Exercise aim: Your answer should consist of the lines in the listing that hold "swatch".

Data for analysis:
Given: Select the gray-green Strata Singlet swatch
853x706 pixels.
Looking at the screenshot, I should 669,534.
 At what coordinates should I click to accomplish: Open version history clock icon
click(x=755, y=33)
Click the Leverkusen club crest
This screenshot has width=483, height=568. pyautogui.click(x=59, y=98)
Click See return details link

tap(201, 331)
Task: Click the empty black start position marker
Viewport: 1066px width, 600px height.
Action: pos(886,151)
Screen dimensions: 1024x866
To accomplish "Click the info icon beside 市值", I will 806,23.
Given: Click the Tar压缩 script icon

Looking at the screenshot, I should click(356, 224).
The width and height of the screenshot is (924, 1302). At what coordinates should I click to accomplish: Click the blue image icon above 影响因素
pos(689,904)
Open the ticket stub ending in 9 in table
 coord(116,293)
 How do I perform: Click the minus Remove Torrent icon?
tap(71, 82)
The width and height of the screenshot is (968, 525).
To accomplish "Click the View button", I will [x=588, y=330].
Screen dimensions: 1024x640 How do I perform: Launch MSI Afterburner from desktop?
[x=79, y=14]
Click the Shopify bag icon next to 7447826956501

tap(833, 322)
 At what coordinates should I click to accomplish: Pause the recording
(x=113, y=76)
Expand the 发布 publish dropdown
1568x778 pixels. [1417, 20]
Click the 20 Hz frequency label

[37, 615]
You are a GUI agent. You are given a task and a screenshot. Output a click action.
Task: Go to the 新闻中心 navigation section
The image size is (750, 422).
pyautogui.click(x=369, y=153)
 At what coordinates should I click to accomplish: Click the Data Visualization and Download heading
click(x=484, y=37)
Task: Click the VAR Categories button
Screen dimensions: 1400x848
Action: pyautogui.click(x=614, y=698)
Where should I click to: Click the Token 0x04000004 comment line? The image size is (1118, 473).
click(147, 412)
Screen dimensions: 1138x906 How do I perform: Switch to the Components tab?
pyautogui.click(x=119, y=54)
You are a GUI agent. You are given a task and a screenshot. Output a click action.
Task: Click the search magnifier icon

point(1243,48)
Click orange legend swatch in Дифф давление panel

Expected answer:
Given: Select the gray-green Strata Singlet swatch
Click orange legend swatch in Дифф давление panel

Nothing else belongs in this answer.